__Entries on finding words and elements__

........

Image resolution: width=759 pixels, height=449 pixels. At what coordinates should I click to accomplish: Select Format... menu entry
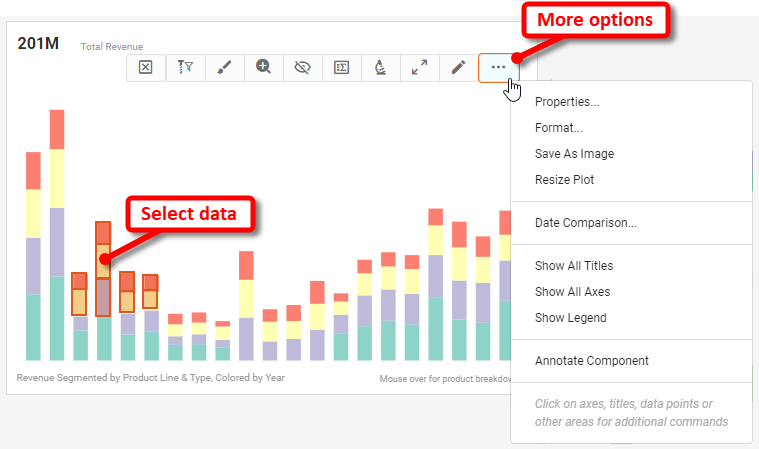(558, 128)
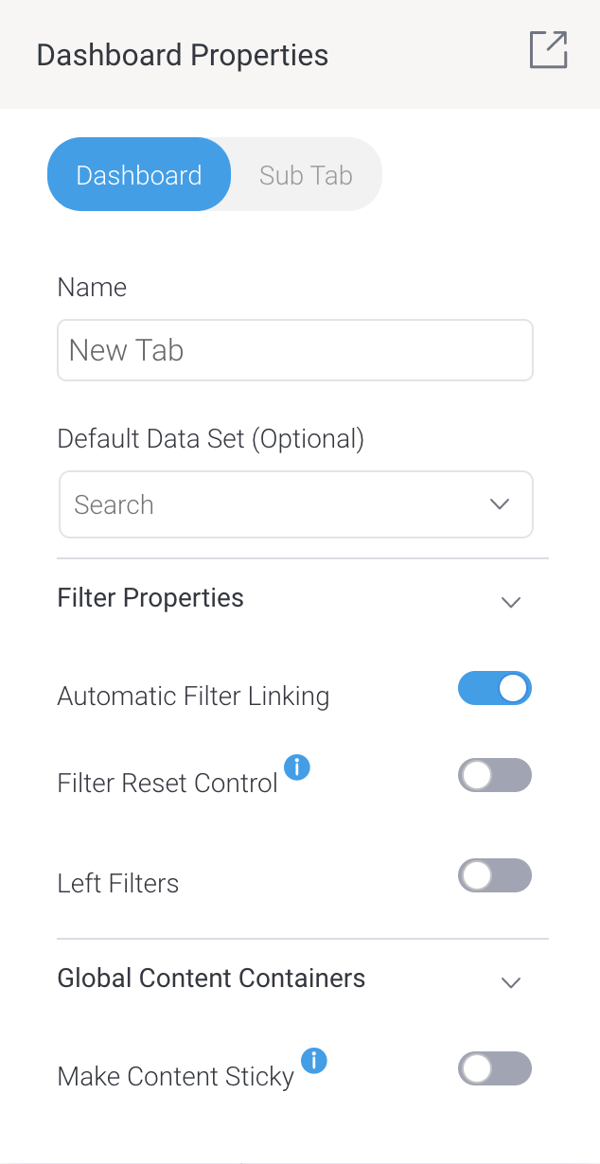Click the pop-out icon beside Dashboard Properties
This screenshot has height=1164, width=600.
[548, 50]
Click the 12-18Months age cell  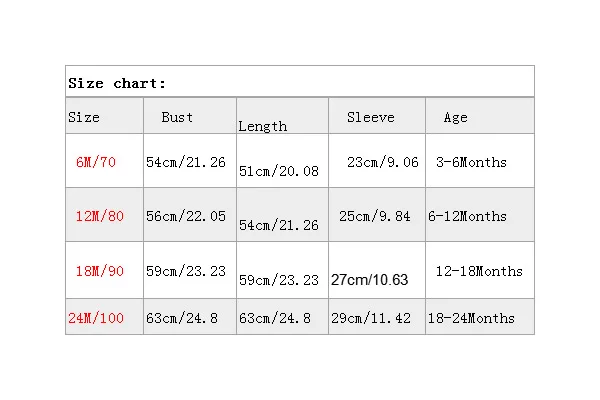coord(479,271)
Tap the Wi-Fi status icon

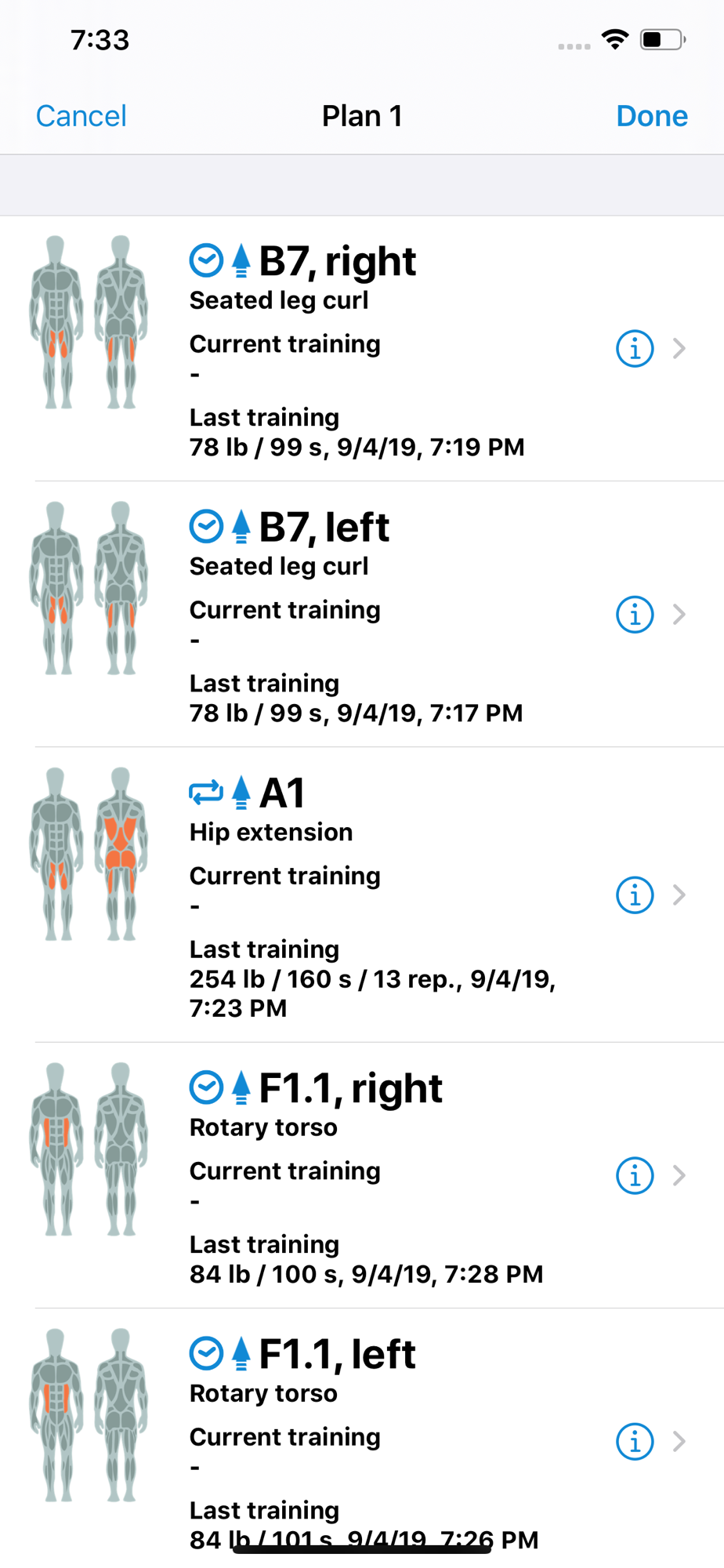(615, 39)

........

__TO BE DONE__
Please pull out each line of the entries above that contains the string "width".

__RESPONSE BELOW__
Image resolution: width=759 pixels, height=449 pixels. At what coordinates should I click to accomplish: Select Format... menu entry
This screenshot has height=1164, width=600.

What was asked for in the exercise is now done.